Modern science has recently defined the Interstitium as a separate and distinct organ – making it a larger organ than the skin. The interstitium is not just a dense layer of fibrous connective tissue, but is now understood to be a lattice of fluid channels. There are ligament fibers connecting the layers of skin to the interstitium to the underlying muscle. Imaging studies have shown that the decompressive effect of cupping can help to open and separate these layers, reducing congestion and increasing fluid dynamics in the tissues.  However, it was also (again) recognized that while some is good and promotes both healing neural and enzyme responses – too much suction on the tissues would actually cause trauma that again would be counter to the benefit of the therapy.

Cupping Tools

This program focused on using silicone cups to create a gentle draw on the tissues, but also to grab the tissues so that you could mobilize them to stretch and reduce adhesions that limited circulation of the interstitial fluid.  This was then combined with stretching, active movement, and exercise against resistance to further stabilize the area against recurring dysfunction and injury.

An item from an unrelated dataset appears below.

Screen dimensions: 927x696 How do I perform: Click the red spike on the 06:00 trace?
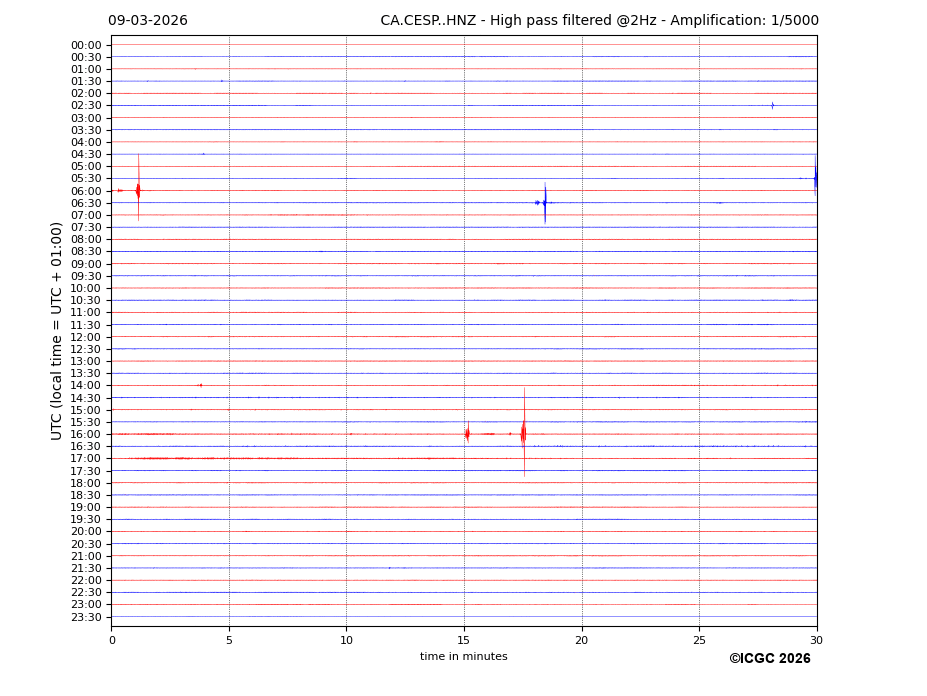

At the end of the day I was impressed. There is more application to cupping than using it to draw a few drops of blood after a plum-blossom or bladed needle stick. It was also discussed that this technique will not be beneficial for everyone – this application was specifically for addressing myofascial congestion and was used in tandem with other therapies for maximal benefit. Of course, we ended with a discussion on proper documentation:

  • What were the findings?
  • What was the rationale for using this modality?
  • What were the findings?
  • What area was treated? For how long? How was the cup manipulated?
  • What other modalities were used?
  • What was the patients' response?
  • What were the objective changes with the treatment?

There is no one single modality that will meet the needs of every patient.  Given your personal experiences, you may have developed strong preferences.  You may or may not like this-or-that technique; you may not wish to pursue some specialized therapy – including cupping. Make sure you are open minded enough to recognize when a patient may not be responding to your plan of care, and when you should be referring for co-management with a competent para-practitioner.

Patients are different, and individual patient needs are different, so every patient should be evaluated and treated on the grounds of what is best for that patient at that time. You should recommend what you feel to be the most appropriate care plan – regardless of what the insurance coverage is. If your care is limited by a plan contract, or by a patients' choice to only receive services covered by their plan, you are still obligated to share with them your recommendations, and document why those treatments are not being pursued.

Make sure you know and understand the benefits and limitations of the procedures you offer. Make sure your patients know that you are working to meet their needs. Be known for offering the highest level of patient care – don't settle for anything less.